- _Tasks_:
(A) Decide whether each statement agrees with the passage on Cryptosporidium. Answer yes or no for each, and quote the words from the passage that settle it. (i) Before weaning, C. parvum is the most common intestinal pathogen in calves. (ii) The prevalence of Cryptosporidium spp. infection in dogs was found to be 29.4%. (iii) Cryptosporidiosis prevalence is predicted to rise by up to 70% by 2050 in some parts of the world.
(B) According to the passage on Cryptosporidium, in what country has the presence of C. parvum in yaks recently been reported?
(C) Output the part of the passage on Cryptosporidium starting with "Cryptosporidial oocysts contaminate" and going on through "and in children.".

*** Text segment

Cryptosporidial oocysts contaminate the environment globally and are the biggest threat to the water industry [24]; in this environment, transmission between humans and/or animals occurs [25]. The prevalence of cryptosporidiosis is predicted to increase by up to 70% by 2050 in some parts of the world due to urbanization and climate change [26], so the prevention and treatment of this parasitic infection is a cause for concern, particularly in people with compromised immunity and in children.
Cryptosporidium mostly affects cattle, water buffalo, camel, horse, sheep, goat, poultry, rabbit, pig, donkey, deer, wild mammals, and fish [27,28,29,30,31]. The prevalence of Cryptosporidium spp. infection was found to be 28.52% in cattle, 18% in buffalo calves, between 27.8 and 60.4% in pigs, 52.7% in dogs, and 29.4% in cats [32]. Recently, C. parvum’s presence in yaks has been reported in China, which may prove to be a serious food-safety threat, ultimately affecting public health [33]. Before weaning, C. parvum is the most common intestinal pathogen in calves [34]. One infected calf can shed up to 1 × 108 oocysts in feces, posing a risk to other susceptible hosts [35]. Losses due to this disease in the cattle industry include calf mortality, diagnosis expense, medication and supportive care, and increased market age [36]. The global load of cryptosporidiosis in animal dung is 3.2 × 10 23 oocysts per year, to which cattle is a major contributor [37].

******
*** Supplied material

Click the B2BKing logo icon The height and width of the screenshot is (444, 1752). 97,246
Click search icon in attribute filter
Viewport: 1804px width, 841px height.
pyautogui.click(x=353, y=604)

******

- _Results for the exercise_:
(A)
(i) Yes: "Before weaning, C. parvum is the most common intestinal pathogen in calves"
(ii) No: "52.7% in dogs, and 29.4% in cats"
(iii) Yes: "The prevalence of cryptosporidiosis is predicted to increase by up to 70% by 2050 in some parts of the world"

(B) China.

(C)
Cryptosporidial oocysts contaminate the environment globally and are the biggest threat to the water industry [24]; in this environment, transmission between humans and/or animals occurs [25]. The prevalence of cryptosporidiosis is predicted to increase by up to 70% by 2050 in some parts of the world due to urbanization and climate change [26], so the prevention and treatment of this parasitic infection is a cause for concern, particularly in people with compromised immunity and in children.